L'employeur avait essentiellement nié les allégations du prestataire et déclaré que ce dernier était agressif et qu'il lui était arrivé de se battre contre d'autres employés par le passé. L'employeur a ajouté que le prestataire, quand il avait commencé à travailler, était un très bon employé, mais que, par la suite, il avait commencé à avoir un problème d'assiduité.
Le prestataire s'est présenté à l'audience devant le conseil. L'employeur y a participé par téléphone. L'employeur a reconnu que, au cours d'une discussion avec le prestataire, il y avait eu des éclats de voix et que certaines choses étaient ressorties, mais il nie avoir agressé le prestataire. Il a ajouté que ce dernier avait exigé une indemnité de départ équivalant à deux semaines de paye et avait menacé de retourner à la police s'il ne l'obtenait pas. Le prestataire a affirmé avoir quitté les lieux de son travail de manière à ne pas être vu par son employeur afin d'éviter une autre altercation. Il a maintenu son allégation selon laquelle l'employeur l'avait agressé.
À la fin de l'audience, le conseil a conclu que les versions présentées respectivement par le prestataire et l'employeur étaient tout aussi crédibles l'une que l'autre, et que la preuve était équivalente de part et d'autre. Il a donc accordé le bénéfice du doute au prestataire en vertu du paragraphe 49(2) de la Loi sur l'assurance-emploi, où on peut lire :
« 49(2) La Commission accorde le bénéfice du doute au prestataire dans la détermination de l'existence de circonstances ou de conditions ayant pour effet de le rendre inadmissible au bénéfice des prestations aux termes des articles 31, 32 ou 33, ou de l'en exclure aux termes de l'article 30, si les éléments de preuve présentés de part et d'autre à cet égard sont équivalents. »
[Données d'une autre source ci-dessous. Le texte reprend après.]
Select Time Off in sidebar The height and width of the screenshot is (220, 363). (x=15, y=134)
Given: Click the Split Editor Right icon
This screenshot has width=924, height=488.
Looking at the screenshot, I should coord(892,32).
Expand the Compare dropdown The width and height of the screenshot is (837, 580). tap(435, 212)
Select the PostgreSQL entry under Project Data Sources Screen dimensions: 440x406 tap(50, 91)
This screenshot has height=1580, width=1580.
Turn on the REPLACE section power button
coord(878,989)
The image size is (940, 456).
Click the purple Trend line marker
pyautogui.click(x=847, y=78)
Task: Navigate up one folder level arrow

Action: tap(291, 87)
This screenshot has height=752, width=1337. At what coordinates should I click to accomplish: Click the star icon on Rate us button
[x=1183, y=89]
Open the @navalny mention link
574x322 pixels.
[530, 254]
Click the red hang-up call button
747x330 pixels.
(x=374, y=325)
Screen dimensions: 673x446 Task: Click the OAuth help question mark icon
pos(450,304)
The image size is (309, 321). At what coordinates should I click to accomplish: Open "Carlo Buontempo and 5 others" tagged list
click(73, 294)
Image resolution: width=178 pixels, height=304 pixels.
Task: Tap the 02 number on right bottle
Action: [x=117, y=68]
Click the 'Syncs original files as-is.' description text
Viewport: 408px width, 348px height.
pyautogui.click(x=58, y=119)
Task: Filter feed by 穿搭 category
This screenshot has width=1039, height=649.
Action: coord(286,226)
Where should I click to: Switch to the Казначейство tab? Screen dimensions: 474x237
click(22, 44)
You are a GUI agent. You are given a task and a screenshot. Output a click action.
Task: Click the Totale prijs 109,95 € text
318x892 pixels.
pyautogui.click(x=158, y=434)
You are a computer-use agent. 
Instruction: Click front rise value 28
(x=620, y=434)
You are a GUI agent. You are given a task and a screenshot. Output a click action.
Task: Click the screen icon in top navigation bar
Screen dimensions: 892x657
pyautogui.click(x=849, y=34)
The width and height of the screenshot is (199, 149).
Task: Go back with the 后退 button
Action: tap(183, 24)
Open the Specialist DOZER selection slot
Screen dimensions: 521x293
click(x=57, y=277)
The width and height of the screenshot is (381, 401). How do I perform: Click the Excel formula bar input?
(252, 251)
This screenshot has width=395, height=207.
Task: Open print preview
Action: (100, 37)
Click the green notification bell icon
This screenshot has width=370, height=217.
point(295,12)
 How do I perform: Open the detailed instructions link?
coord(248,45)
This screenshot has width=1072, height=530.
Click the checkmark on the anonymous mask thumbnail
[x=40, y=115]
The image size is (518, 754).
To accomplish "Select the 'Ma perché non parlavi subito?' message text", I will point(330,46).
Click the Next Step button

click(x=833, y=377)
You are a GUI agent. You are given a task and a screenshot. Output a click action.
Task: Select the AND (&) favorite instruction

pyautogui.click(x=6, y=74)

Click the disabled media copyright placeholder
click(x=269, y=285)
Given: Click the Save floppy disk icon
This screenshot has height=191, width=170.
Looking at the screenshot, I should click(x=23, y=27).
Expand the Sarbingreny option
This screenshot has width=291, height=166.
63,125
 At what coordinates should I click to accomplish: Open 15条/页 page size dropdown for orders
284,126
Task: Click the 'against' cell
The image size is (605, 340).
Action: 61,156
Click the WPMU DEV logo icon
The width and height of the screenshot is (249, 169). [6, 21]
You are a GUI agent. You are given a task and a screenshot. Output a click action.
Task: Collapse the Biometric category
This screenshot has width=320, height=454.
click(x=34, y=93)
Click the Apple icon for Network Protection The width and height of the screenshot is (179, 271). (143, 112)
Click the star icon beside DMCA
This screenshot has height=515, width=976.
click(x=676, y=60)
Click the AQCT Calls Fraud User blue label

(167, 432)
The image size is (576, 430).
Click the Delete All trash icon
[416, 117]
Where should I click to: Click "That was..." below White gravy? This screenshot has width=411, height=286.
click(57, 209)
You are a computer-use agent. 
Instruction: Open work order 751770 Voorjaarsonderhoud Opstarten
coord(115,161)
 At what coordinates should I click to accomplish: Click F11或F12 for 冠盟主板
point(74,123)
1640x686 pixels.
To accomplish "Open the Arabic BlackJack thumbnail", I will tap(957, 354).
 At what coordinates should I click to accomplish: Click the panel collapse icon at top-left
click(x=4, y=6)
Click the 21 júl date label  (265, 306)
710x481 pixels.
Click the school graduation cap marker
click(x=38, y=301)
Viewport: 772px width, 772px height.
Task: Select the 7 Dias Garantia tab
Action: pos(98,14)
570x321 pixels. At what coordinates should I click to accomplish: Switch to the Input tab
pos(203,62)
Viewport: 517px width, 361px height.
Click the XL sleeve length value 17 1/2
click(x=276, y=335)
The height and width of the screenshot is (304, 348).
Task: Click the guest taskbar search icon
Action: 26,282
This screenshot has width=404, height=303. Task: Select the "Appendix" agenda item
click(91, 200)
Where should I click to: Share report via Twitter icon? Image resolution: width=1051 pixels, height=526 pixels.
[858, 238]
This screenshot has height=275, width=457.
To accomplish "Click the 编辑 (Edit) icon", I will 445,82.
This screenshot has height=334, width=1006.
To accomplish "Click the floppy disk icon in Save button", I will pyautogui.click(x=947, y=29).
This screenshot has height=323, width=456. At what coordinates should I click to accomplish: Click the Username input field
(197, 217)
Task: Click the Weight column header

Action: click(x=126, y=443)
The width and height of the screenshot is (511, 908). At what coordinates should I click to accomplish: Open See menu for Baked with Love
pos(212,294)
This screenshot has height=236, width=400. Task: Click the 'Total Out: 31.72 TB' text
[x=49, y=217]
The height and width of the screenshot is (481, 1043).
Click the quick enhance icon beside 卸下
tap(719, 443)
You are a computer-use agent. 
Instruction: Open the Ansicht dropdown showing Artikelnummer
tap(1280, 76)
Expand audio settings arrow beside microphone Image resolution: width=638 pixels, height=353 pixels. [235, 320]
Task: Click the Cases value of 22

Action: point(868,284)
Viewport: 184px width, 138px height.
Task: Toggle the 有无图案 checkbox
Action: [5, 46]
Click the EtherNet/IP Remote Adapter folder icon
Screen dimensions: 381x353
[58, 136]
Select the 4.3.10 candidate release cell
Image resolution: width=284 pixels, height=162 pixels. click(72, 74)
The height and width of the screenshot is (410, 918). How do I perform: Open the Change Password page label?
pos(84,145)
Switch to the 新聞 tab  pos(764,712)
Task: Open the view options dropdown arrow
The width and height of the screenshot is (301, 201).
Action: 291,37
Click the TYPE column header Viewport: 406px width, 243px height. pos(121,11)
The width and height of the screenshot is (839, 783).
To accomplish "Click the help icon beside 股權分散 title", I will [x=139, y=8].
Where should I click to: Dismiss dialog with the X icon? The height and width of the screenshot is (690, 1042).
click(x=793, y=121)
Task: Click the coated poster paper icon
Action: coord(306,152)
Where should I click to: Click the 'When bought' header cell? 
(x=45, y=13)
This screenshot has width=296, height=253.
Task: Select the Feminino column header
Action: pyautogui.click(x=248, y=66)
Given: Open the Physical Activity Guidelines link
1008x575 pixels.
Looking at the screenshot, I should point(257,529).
Le conseil a rejeté l'appel de l'employeur à l'unanimité.
Pendant l'audience d'appel devant le juge-arbitre, l'employeur a de nouveau nié avoir jamais agressé le prestataire. Il a répété qu'il avait abordé le prestataire afin de discuter du fait qu'il s'était absenté sans l'avoir averti par téléphone. Il a répété qu'il n'était pas agressif, comme l'avait affirmé le prestataire dans son allégation. L'employeur a indiqué que le prestataire avait retiré ses accusations contre lui et que, pour sa part, il n'avait jamais eu l'intention de plaider coupable, tel que l'avait mentionné le prestataire dans son allégation. Il a ajouté avoir déposé son appel pour une question de principe. L'employeur affirme qu'il n'est pas d'accord avec le fait d'accorder au prestataire l'admissibilité aux prestations d'assurance-emploi en se fondant sur les allégations de celui-ci selon lesquelles il aurait quitté son emploi à la suite d'une agression de l'employeur.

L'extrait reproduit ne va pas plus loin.